Soul Dance! is the fifth album led by saxophonist Houston Person, which was recorded in 1968 and released on the Prestige label.

Reception

Allmusic awarded the album 3 stars, stating: "Although not as well produced or engineered as his '70s and '80s Muse recordings, this late '60s date is vintage Houston Person.
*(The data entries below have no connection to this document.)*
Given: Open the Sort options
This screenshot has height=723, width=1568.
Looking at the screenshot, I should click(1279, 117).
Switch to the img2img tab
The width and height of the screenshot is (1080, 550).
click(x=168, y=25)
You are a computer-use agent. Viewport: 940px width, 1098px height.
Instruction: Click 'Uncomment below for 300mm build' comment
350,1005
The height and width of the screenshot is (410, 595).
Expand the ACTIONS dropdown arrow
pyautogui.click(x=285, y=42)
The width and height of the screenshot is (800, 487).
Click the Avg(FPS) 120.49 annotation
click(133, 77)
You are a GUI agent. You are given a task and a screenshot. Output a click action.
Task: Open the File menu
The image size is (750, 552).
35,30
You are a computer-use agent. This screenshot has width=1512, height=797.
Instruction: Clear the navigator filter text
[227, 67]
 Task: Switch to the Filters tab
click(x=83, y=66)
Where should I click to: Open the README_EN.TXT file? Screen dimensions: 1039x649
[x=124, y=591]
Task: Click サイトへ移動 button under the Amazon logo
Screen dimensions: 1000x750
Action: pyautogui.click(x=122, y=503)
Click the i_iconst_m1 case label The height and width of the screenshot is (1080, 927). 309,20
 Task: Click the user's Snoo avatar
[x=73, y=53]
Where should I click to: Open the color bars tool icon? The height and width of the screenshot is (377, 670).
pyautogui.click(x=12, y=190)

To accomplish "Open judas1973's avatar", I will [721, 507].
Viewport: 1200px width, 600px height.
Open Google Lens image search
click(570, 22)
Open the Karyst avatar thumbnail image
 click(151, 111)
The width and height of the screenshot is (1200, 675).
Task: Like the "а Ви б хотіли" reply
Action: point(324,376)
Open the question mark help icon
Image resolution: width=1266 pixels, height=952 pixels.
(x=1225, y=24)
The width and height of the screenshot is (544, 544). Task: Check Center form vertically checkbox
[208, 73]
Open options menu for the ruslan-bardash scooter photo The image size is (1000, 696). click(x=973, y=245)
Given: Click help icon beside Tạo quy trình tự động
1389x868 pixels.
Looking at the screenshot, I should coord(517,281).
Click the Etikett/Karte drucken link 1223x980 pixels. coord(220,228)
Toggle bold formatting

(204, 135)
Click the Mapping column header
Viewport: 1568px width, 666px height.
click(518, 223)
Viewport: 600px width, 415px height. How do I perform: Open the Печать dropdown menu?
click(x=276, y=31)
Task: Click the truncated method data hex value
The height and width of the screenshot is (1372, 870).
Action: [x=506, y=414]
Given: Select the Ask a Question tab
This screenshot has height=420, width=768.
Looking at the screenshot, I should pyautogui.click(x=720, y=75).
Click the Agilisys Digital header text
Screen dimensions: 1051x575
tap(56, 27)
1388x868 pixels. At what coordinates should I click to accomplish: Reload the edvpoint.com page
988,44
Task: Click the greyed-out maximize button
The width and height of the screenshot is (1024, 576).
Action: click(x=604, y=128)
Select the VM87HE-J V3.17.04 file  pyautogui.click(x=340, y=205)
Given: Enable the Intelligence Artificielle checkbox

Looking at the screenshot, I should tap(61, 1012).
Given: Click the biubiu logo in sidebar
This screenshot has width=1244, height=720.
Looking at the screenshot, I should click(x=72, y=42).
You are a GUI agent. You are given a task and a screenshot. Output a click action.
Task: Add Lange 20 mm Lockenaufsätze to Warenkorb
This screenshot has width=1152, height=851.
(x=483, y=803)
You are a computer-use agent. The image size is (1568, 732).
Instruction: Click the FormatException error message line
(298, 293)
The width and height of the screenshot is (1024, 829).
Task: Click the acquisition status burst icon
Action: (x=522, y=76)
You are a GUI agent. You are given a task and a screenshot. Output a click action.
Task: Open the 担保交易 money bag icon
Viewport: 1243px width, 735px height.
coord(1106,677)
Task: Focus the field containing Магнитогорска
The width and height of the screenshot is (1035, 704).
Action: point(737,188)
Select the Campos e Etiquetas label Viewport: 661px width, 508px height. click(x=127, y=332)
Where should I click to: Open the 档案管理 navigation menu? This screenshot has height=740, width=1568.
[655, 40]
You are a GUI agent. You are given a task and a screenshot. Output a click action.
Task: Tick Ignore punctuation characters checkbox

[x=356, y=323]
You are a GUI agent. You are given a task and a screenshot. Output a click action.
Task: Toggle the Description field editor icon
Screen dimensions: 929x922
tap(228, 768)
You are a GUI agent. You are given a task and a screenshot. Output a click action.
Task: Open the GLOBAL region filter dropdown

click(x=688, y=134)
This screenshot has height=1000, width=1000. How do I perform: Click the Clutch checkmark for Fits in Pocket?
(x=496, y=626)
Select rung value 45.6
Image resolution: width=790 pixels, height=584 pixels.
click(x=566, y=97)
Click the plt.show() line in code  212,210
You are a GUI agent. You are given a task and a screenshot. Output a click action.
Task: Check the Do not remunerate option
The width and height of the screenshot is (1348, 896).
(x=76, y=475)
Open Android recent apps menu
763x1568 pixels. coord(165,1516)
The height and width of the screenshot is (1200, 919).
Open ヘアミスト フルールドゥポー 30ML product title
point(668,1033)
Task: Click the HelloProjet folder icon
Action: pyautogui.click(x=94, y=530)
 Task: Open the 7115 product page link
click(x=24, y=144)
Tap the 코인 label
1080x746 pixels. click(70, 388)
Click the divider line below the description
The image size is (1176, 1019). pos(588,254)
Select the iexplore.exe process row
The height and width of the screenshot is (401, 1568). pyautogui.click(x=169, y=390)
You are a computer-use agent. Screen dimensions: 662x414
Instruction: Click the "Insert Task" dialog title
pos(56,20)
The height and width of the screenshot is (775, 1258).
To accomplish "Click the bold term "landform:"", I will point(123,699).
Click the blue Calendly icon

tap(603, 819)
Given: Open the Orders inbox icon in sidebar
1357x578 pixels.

He's doing the same mix of blues, ballads, and soul jazz cuts as always, although with a little less confidence, edge, and control than he displays on later albums".

Track listing 
All compositions by Houston Person except where noted
 "Snake Eyes" - 5:22   
 "Never Let Me Go" (Ray Evans, Jay Livingston) - 4:55  
 "Groovin' and A-Groovin'" - 5:04  
 "What a Diff'rence a Day Made" (Stanley Adams, María Grever) - 5:57  
 "Soul Dance" - 3:58  
 "Here's That Rainy Day" (Johnny Burke, Jimmy Van Heusen) - 6:03  
 "Teardrops from My Eyes" (Rudy Toombs) - 4:58  
 "Blue 7" (Sonny Rollins) - 5:26

Personnel 
Houston Person - tenor saxophone
Billy Gardner - organ
Joe Jones - guitar
Frankie Jones - drums

References 

Houston Person albums
1969 albums
Prestige Records albums
Albums recorded at Van Gelder Studio
Albums produced by Bob Porter (record producer)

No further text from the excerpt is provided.